The following procedures can be implemented to counter the above practices and other embezzlement temptations:

  • Issue receipts for all payments received.

  • Have the front desk perform reconciliation prior to close for the day.

  • Close out the credit card machine daily, with manager oversight to approve refunds or voids.

  • Keep cash boxes in a fireproof safe overnight, and store the key away from the front-office area. Audit daily.

  • Define discounts and copay collection procedures.

  • Implement access controls, such as codes for receipt modules on billing systems.

  • Reconcile the amount posted in the billing system with the amount deposited in the bank.

  • Pay bills on line or using an automated check writing system that does not allow alterations.

  • Use electronic remittance for payment from third-party payers, if available, and a bank drop box for checks.

  • Do not use signature stamps with the same names as the signers on bank accounts.

  • If a non-owner of the practice is permitted to be a signer on the bank account, limit the dollar amount approved.

  • Audit payroll records quarterly or, at a minimum, semiannually to prevent potential unauthorized raises, bonuses, or overtime pay.

To further prevent fraud, a medical practice should involve more than one employee in each step of the accounting process. For instance, the cash drawer should be reconciled at the end of the day and placed in the safe. The next day, a different employee verifies the amount from the day before and deposits it into the bank.

It is important to test and audit internal controls regularly to ensure they are working as envisioned. Every few months, a random selection of bank reconciliations should be reviewed against the billing system. Payments should be followed through to bank deposit using these steps:

  • Select a sample of receipts;

  • Check if posted to the patient’s account;

  • Verify the lag;

  • Confirm the daily deposit matches the dollar amount received as recorded in the receipt book; and

  • Confirm that any patient discount matches the practice’s policy.

Set an Example

Easy access to cash and lax controls can tempt even the most loyal employee. If you regularly or even occasionally “borrow” funds from the cash drawer for lunch or until you get to an ATM, employees may feel they can do the same. When the missing funds are not noticed due to poor reconciliation policies, the employee may “forget” to return that $20 and may “borrow” more when short on cash.

Although you have employees handling financial transactions, you also need to track receipts and expenses. Read the monthly bank statements. Look for unusual withdrawals and irregular expenditures. See where checks or ACH transfers were actually cashed. That check with the memo for supplies actually may have been written to an employee or an unknown entity.
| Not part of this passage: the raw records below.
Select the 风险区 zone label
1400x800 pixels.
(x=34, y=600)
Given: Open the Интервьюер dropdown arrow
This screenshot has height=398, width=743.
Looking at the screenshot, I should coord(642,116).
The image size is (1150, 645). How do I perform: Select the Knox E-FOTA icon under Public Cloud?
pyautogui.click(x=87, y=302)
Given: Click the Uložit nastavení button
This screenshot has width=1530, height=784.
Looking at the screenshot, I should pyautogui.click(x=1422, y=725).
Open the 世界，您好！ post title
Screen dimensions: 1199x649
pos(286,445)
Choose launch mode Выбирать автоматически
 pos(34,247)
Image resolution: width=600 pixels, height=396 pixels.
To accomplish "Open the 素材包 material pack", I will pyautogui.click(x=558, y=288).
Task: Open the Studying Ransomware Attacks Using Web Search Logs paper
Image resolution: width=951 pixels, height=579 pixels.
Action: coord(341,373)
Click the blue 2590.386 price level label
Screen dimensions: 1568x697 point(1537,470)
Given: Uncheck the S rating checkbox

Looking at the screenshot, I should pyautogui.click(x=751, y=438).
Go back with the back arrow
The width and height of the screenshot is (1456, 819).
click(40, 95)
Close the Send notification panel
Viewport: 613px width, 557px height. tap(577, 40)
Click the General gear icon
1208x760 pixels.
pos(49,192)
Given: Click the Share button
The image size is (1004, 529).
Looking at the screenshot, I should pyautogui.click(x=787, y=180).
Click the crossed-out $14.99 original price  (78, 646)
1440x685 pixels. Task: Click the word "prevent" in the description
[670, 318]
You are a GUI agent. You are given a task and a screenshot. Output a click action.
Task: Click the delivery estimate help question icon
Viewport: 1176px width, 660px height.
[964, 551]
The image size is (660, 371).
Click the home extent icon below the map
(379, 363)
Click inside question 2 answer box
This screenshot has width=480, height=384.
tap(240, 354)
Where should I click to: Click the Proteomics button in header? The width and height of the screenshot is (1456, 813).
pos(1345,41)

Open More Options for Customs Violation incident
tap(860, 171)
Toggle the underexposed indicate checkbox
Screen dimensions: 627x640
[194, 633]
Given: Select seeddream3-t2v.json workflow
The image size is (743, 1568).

Question why deposits are low from an unusually busy day. Conduct occasional reviews of each aspect of your practice’s finances.

Listen to your instincts. If you become suspicious, start digging. If the person handling the money seems territorial and protective of his or her position or begins living a more extravagant lifestyle or avoids going on vacation, something is wrong, and it’s important to dig deeper to make sure the practice’s finances are in proper order.

Summary

Maintaining your practice’s fiscal health can be challenging. Having written policies and procedures that are reviewed and updated on a regular basis is the foundation. Providing “cheat sheets” for easy reference helps all staff keep track of the myriad rules for the different payers. Screening and training new employees and periodic training updates for all employees are important. Keeping adequate records and documentation is vital if faced with an audit. Establishing financial checks and balances and following the money can help discourage embezzlement.